Sociology, Department of

 

Date of this Version

2-26-2019

Document Type

Article

Citation

Presented at “Interviewers and Their Effects from a Total Survey Error Perspective Workshop,” University of Nebraska-Lincoln, February 26-28, 2019.

Comments

Copyright 2019 by the authors.

Abstract

In an interviewer-administered survey, interviewers themselves can have a substantial impact on survey quality. In their review of the literature, West and Blom (2017) described the innumerable articles dedicated to describing this effect. A subset of these have provided support for the linkage between interviewer variation, such as differences in experience level and contacting approach, and variation in unit noncontact and nonresponse rates; these include Purdon, Campanelli, and Sturgis (1999), Groves and Couper (1998), and Blom (2012). In telephone studies, automated call scheduling systems help to mitigate these effects by using algorithms to ensure that cases receive an appropriate number of calls at optimal time points. In field studies, by contrast, field interviewers are often free to schedule calls and in-person visits based on their schedule and experience, creating opportunities for greater inconsistency of methodology applied across cases and, subsequently, Total Survey Error.

This presentation will describe our experiences implementing a case ownership approach to telephone contacting on a national study of young adults. In a case ownership model, telephone interviewers are each assigned a set of individual cases and encouraged to use their judgment to determine how best to work the case, similar to how field interviewers work their caseloads.

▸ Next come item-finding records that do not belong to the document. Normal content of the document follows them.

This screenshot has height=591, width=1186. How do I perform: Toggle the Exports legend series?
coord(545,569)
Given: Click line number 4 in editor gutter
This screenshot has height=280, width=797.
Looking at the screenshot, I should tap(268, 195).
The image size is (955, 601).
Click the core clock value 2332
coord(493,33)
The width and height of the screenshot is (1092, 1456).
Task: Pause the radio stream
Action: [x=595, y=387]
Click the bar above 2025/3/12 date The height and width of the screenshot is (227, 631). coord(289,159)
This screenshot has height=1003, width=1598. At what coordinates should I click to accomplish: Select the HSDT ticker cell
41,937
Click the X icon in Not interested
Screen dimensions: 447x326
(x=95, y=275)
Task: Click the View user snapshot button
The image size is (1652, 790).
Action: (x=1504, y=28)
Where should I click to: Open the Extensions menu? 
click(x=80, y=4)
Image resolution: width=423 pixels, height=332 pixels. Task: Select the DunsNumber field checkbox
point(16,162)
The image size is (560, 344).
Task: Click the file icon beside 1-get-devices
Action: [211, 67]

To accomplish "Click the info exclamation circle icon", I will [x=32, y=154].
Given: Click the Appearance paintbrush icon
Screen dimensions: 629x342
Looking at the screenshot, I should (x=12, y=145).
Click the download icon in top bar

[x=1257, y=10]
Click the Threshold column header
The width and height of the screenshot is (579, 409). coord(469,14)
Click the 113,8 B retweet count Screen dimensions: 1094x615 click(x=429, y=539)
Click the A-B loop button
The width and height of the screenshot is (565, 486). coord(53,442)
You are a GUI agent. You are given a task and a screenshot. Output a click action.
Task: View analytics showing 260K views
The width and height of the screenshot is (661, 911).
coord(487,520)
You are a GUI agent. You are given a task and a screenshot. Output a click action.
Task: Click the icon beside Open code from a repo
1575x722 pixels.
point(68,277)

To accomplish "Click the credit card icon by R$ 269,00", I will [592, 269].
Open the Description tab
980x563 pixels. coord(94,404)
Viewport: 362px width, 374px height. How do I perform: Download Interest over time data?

This approach was implemented due to cost and schedule constraints on the project, which prevented the use of a Computer Assisted Telephone Interviewing (CATI) system to schedule and manage cases.

The study was conducted in late 2016 and early 2017, and approximately 2,000 sample members were included in the telephone contacting effort. Interviewers were responsible for case management, including determining which of their assigned cases to call and when, which roster lines to attempt, how often to schedule callbacks; gaining cooperation from sample members or sample members’ parents or guardians; and administering a web-based consent form over the phone, which took approximately 5 minutes to complete, or prompting the respondent to complete the self-administered web form. The interviewers were provided with talking points and suggested call scripts for various scenarios, but were not required to follow a verbatim script when gaining cooperation. The cases were initially distributed among interviewers using random assignment, although adjustments to case assignments were made throughout data collection. Limitations of the study include a lack of an experimental or fully interpenetrated design for interviewer case assignment.

This presentation will describe our experiences implementing the case ownership approach, including our methods for training interviewing staff on new case management skills. We will also describe the challenges we encountered, such as difficulties conducting case review and monitoring interviewer performance. We will analyze observed differences in interviewer contacting behavior, describe the magnitude of variability among interviewers related to the number and timing of calls and success gaining cooperation, and discuss the implications of this variation on survey error related to unit nonresponse. The primary purpose of this presentation is to describe the magnitude of the observed effects, but we will also attempt to correlate differences with interviewer characteristics to the extent possible.